| Problem description |
Write out exactly every line from the one containing "Task: Open Today's Deals in navigation bar" through the final line of the material below, both included. Pictures are to be skipped.
··· Data
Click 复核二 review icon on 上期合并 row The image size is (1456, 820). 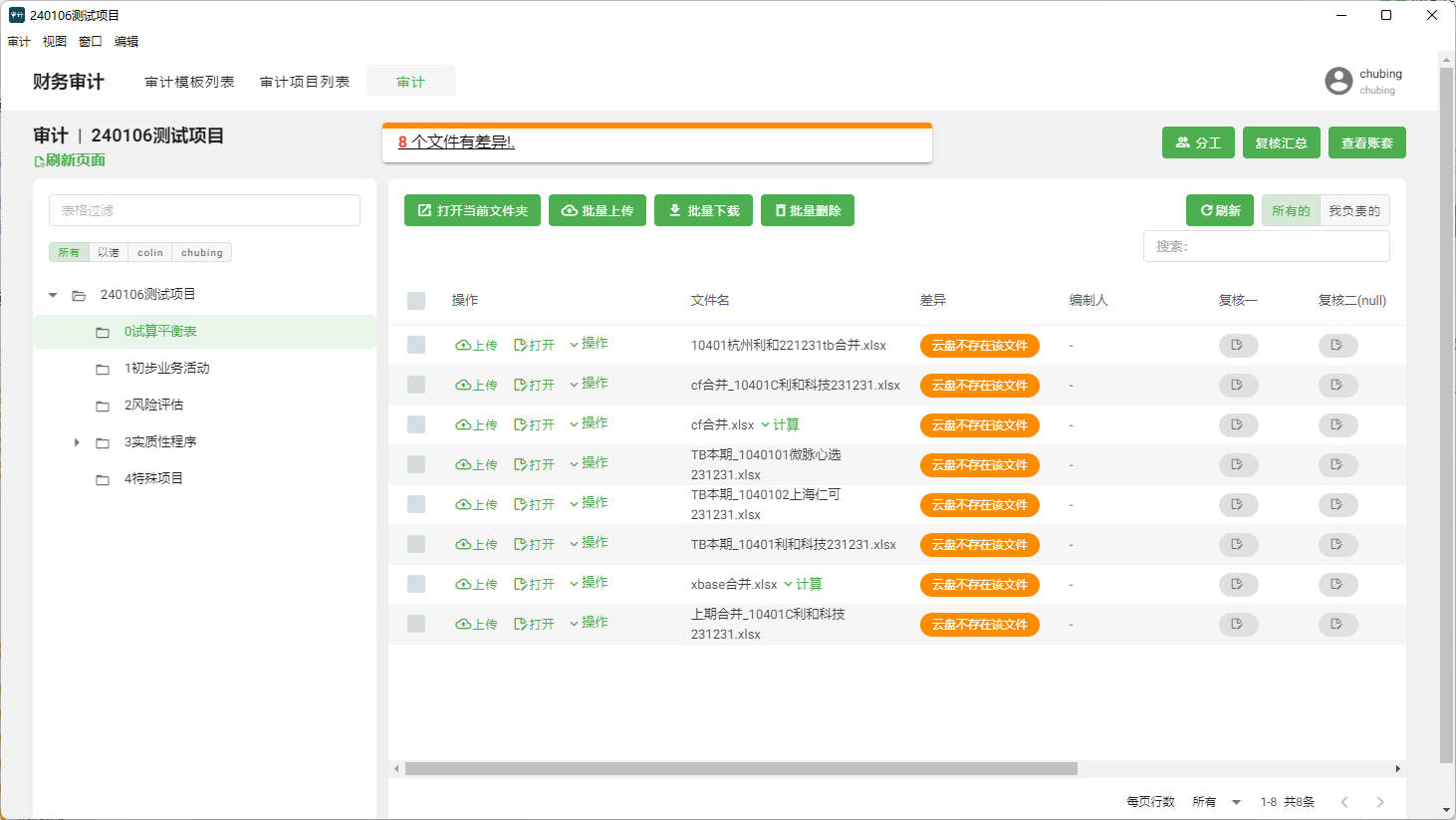[x=1337, y=625]
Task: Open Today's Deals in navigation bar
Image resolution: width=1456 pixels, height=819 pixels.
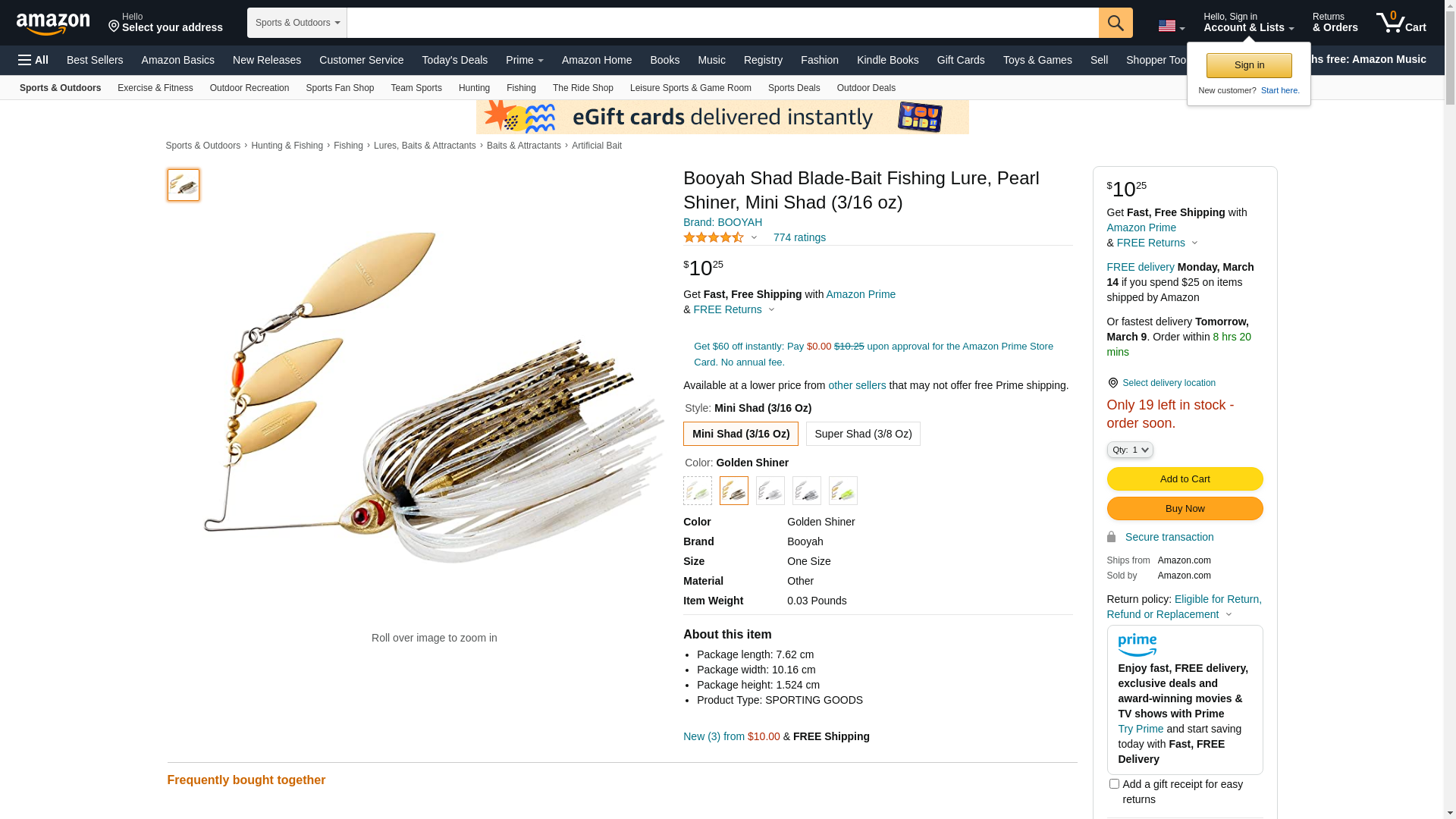Action: [x=455, y=60]
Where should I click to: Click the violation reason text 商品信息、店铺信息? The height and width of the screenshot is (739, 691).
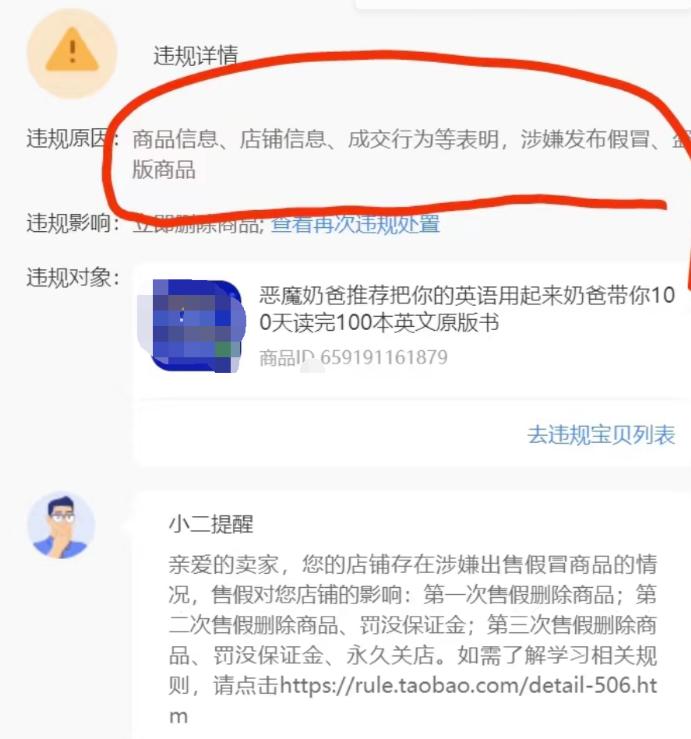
······
| Task result |
Task: Open Today's Deals in navigation bar
Image resolution: width=1456 pixels, height=819 pixels.
Action: [x=455, y=60]
Where should I click to: Click the violation reason text 商品信息、店铺信息? The height and width of the screenshot is (739, 691).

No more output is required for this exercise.